On a practical and not theological level, I don’t think most seekers are looking for more ambiguity from clergy (and certainly not from Bishops) on these issues. I think they are looking for authenticity. The question is: is this “Christianity thing” something I should be committing my time and resources to? Equivocation is not going to help people make sound decisions. As a somewhat educated Christian I can appreciate the effort to produce this study, but it seems somewhat apologetic in its tone. I other words, I am positive that “Big Tent” theology isn’t compelling enough for most non-believers.
Interesting look back. I often said during this trouble that someone should be taking notes. I didn’t but I do try to remember.

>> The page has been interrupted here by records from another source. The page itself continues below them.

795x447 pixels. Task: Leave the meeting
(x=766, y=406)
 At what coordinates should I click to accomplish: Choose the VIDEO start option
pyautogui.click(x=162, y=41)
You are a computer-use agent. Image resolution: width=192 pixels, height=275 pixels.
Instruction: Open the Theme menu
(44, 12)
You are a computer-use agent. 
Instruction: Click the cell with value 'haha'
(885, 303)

In case someone doesn’t have access to the “Virginia Report”:
http://www.lambethconference.org/1998/documents/report-1.pdf
I remember that my key thought at that time was, “too many words”.
Don
RE: “It is no swipe here to say that the conservatives didn’t come out as well.”

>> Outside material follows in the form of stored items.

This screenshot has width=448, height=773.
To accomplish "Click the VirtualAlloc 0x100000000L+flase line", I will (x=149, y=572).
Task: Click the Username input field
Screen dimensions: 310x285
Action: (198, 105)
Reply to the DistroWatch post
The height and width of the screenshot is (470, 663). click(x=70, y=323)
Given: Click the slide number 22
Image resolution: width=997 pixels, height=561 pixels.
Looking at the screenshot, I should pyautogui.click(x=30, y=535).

And conservatives think that progressives didn’t come out as well. What a shock!
RE: “They set out the standard arguments and gave a good deal of evidence that they had thought through the other perspective, but their effort lacked a certain, well, grace.”

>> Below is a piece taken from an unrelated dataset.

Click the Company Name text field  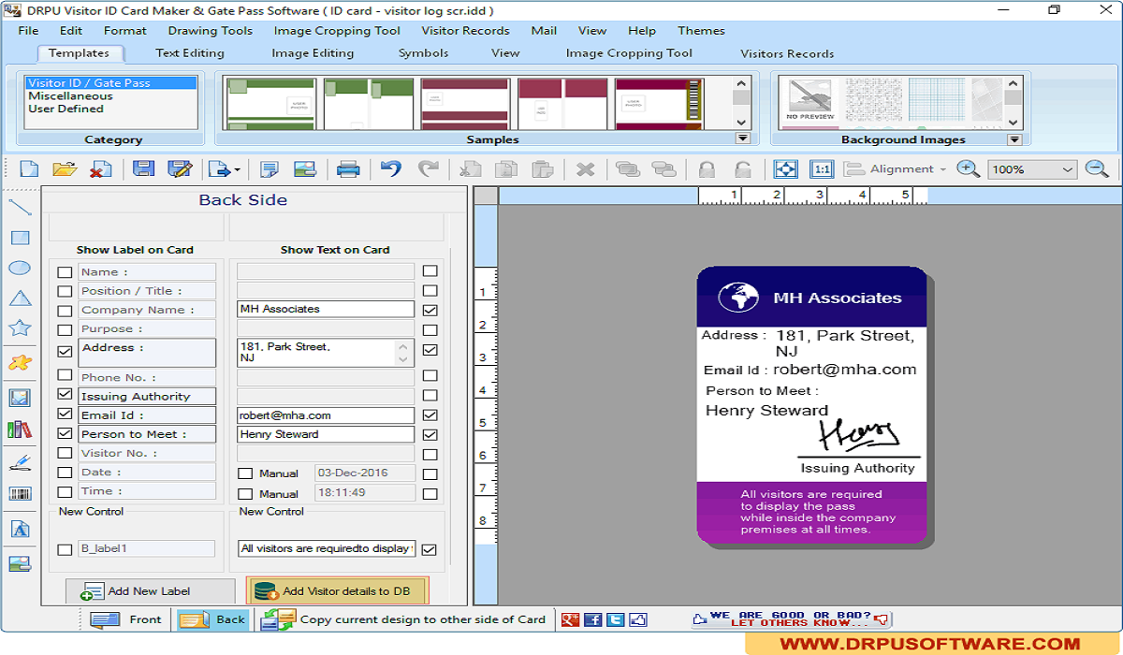[325, 309]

Oh. No. It lacked a certain “grace?” Whatever shall be done!???
; > )
RE: “You had two different presentations to the jury here . . . ”
The jury being the foaming revisionist bishops, I assume. What a “jury of one’s peers.”
RE: “It is difficult to fight rear-guard action, and harder still to do it in a way that is convincing.”
I think DennisWine might be deluding himself. Nobody’s trying to “convince” the heretics in the HOB of anything at all. The theologians were put on a committee, they quickly recognized that the two views were antithetical and mutually opposing and could not be put into one paper, they wrote the two papers [each side] and now it’s done.
End of story.
Those who believe one gospel won’t be convinced of the truth of the other Gospel. And vice versa of course.
Well, I have to say that the liberal position as argued in this paper is about as unpersuasive as I can imagine and, worse, really astounding in many ways, especially the use of incarnation and eucharist to justify, well, anything bodily, really. It is an embarassing piece theologically.
So much better to say IMHO that psychosexual development can go wrong in this world and, given that, companionship is a help to get through life instead of asserting, as the liberal position does, that sexual desire–in whatever state, is implanted by and leads to, Christ. Just crazy!
Parsley says that both views are “rooted in the church and in Holy Scripture.” If that’s so, what’s the argument about?